-- TUGAS YANG DIBERIKAN 1 --
Ulangi persis baris-baris catatan di bawah, dari baris yang memuat "Task: Open the history icon in right sidebar" sampai dengan baris yang memuat "point(541,262)", kedua baris itu ikut disertakan. Jangan sertakan gambar dalam jawaban.

-- PETIKAN TEKS --
┄┄┄┄┄┄

Selain itu juga, komunikasi memiliki dimensi isi dan dimensi hubungan. Artinya
bahwa terkadang isi komunikasi tidak terlalu menjadi penting atau menjadi
perhatian kalau hubungan kita dengan orang itu sangat dekat (akrab) saat kita
melontarkan kritikan terhadapnya atau bercanda yang agak “berlebihan”, tetapi
sebaliknya akan sangat kontra reaksinya saat hubungan kita kurang akrab atau
hubungan yang sangat dingin.
Dalam hal ini
kita bisa melihat bagaimana usaha dari haji Robert untuk mengangkat citra
perusahaan yang sebelumnya dianggap tidak terlalu bersahabat dengan masyarakat
di sekitarnya menjadi tercoreng dengan ulah karyawannya. Namun terlepas dari
itu semua, orang dapat beranggapan bahwa kejadian-kejadian tersebut di atas
dapat diasumsikan bahwa PT. NHM belum memiliki atau belum berjalan efektif atas
sistem komunikasi di dalam perusahaan tersebut.

┄┄┄┄┄┄

-- DATA MASUKAN --
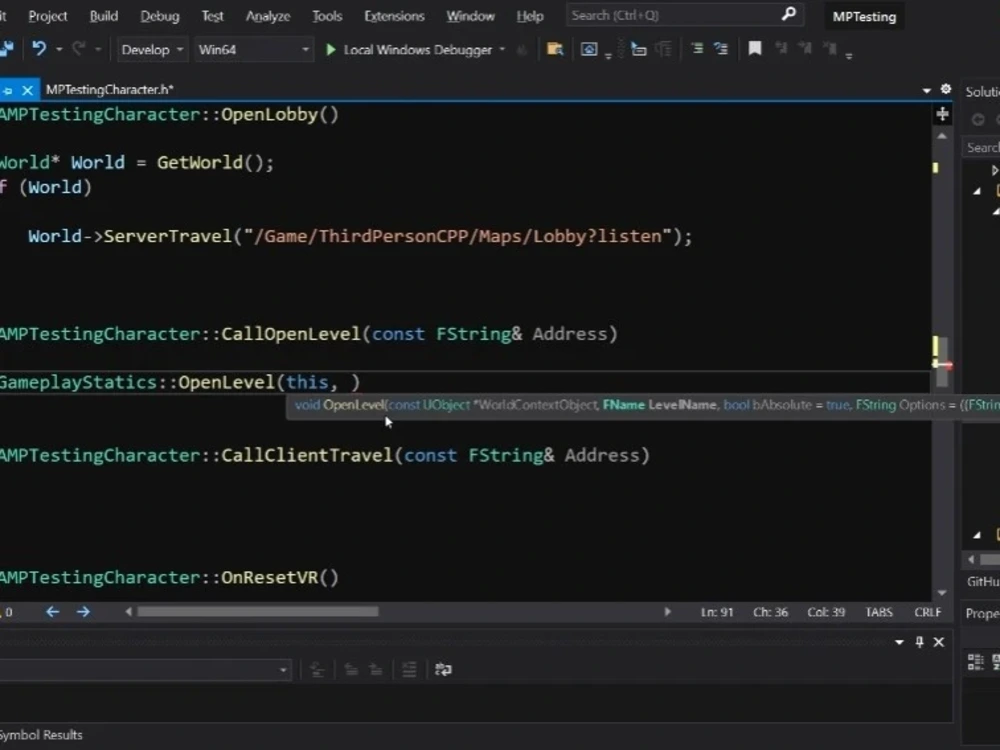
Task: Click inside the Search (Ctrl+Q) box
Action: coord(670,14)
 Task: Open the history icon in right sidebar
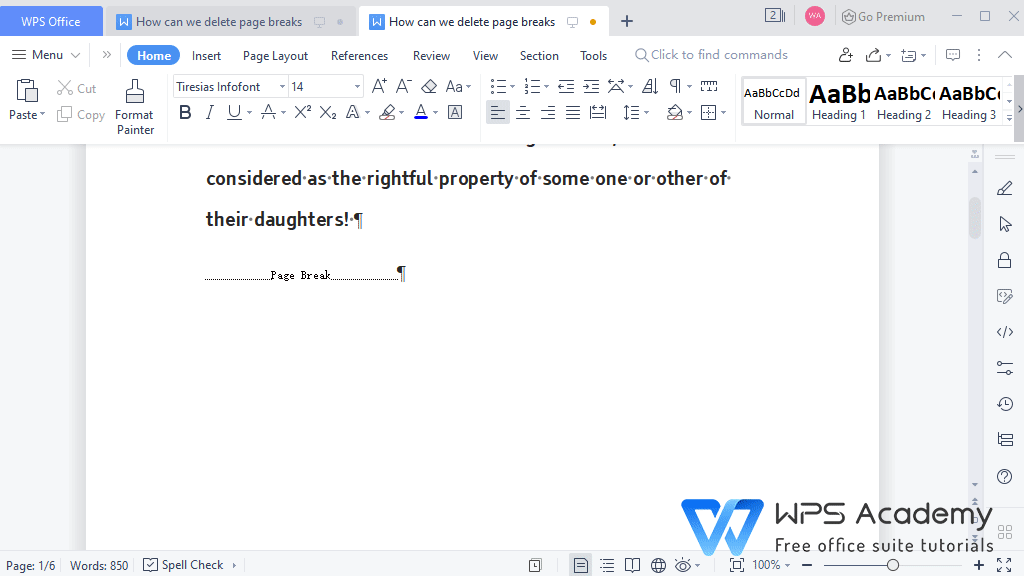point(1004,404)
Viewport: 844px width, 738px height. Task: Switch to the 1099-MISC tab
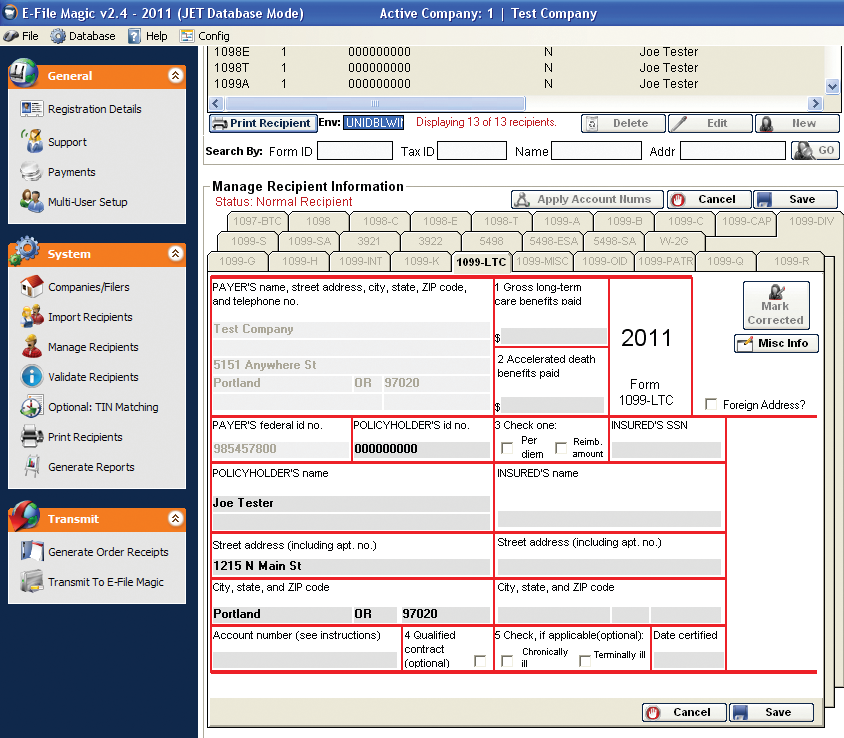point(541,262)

┄┄┄┄┄┄

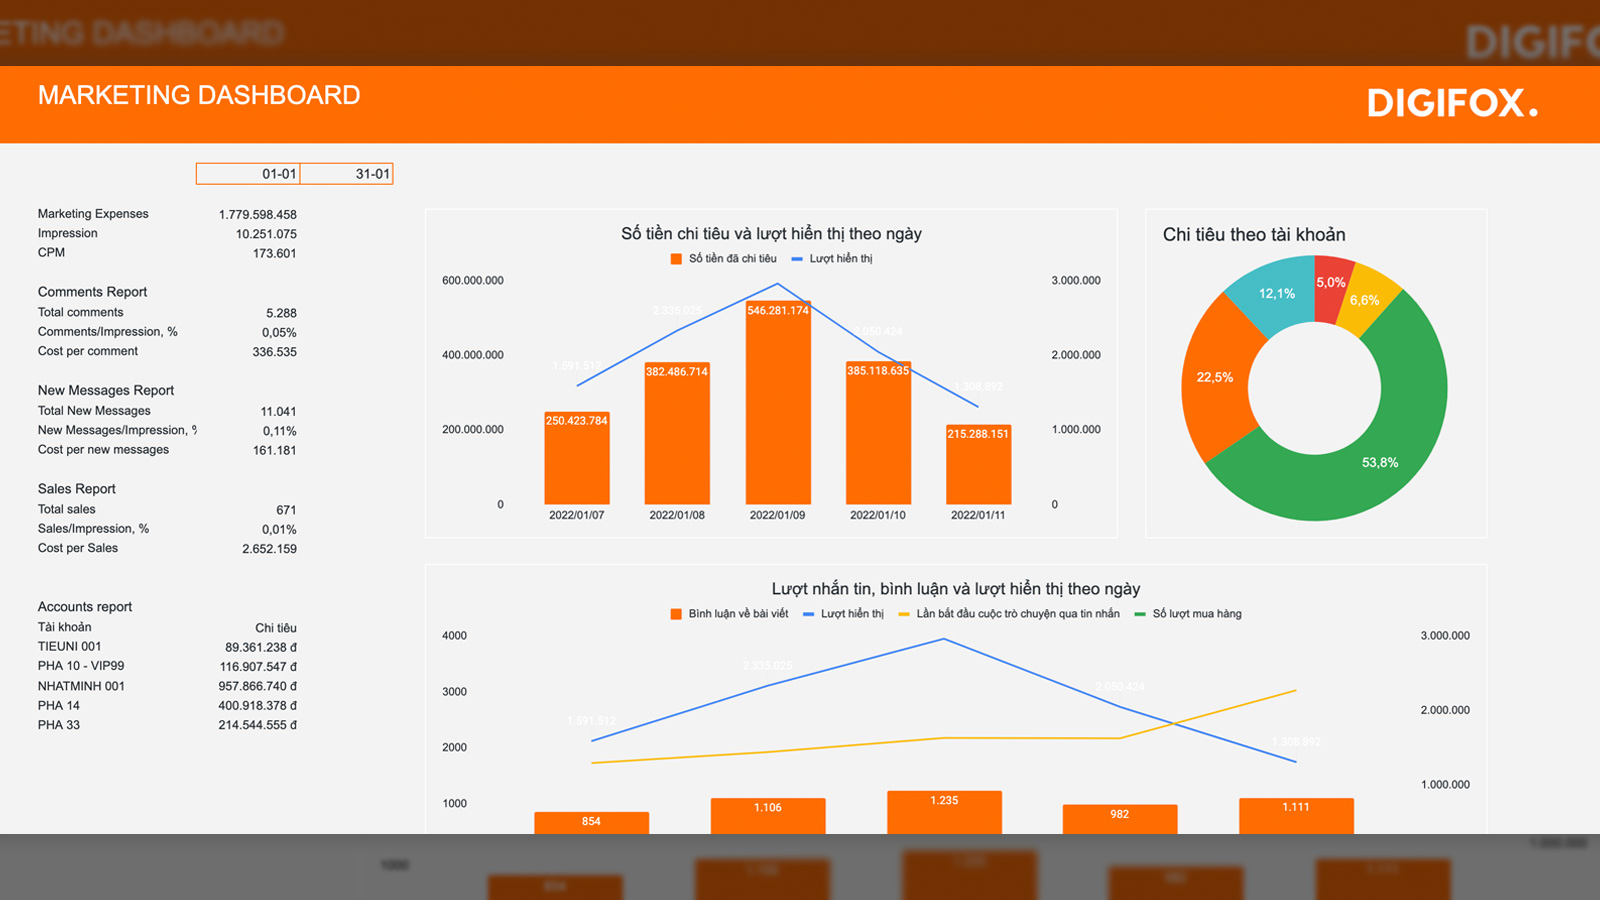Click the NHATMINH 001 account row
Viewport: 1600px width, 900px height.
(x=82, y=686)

┄┄┄┄┄┄

-- TUGAS YANG DIBERIKAN 2 --
Tuliskan kembali seluruh teks tentang komunikasi di atas tanpa mengubah apa pun.

-- KELUARAN LENGKAP 1 --
 Task: Open the history icon in right sidebar
point(1004,404)
Viewport: 844px width, 738px height. Task: Switch to the 1099-MISC tab
point(541,262)

-- KELUARAN LENGKAP 2 --
Selain itu juga, komunikasi memiliki dimensi isi dan dimensi hubungan. Artinya
bahwa terkadang isi komunikasi tidak terlalu menjadi penting atau menjadi
perhatian kalau hubungan kita dengan orang itu sangat dekat (akrab) saat kita
melontarkan kritikan terhadapnya atau bercanda yang agak “berlebihan”, tetapi
sebaliknya akan sangat kontra reaksinya saat hubungan kita kurang akrab atau
hubungan yang sangat dingin.
Dalam hal ini
kita bisa melihat bagaimana usaha dari haji Robert untuk mengangkat citra
perusahaan yang sebelumnya dianggap tidak terlalu bersahabat dengan masyarakat
di sekitarnya menjadi tercoreng dengan ulah karyawannya. Namun terlepas dari
itu semua, orang dapat beranggapan bahwa kejadian-kejadian tersebut di atas
dapat diasumsikan bahwa PT. NHM belum memiliki atau belum berjalan efektif atas
sistem komunikasi di dalam perusahaan tersebut.